(Exercise requirements) Present every line of the material below as a Markdown table with the columns "No." and "Line," numbering the rows in order and omitting blank lines.

─── Extracted entries

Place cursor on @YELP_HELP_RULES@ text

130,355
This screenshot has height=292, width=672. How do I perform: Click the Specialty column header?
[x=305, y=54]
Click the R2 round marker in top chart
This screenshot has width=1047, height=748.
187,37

──────

(Response)
| No. | Line |
|---|---|
| 1 | Place cursor on @YELP_HELP_RULES@ text |
| 2 | 130,355 |
| 3 | This screenshot has height=292, width=672. How do I perform: Click the Specialty column header? |
| 4 | [x=305, y=54] |
| 5 | Click the R2 round marker in top chart |
| 6 | This screenshot has width=1047, height=748. |
| 7 | 187,37 |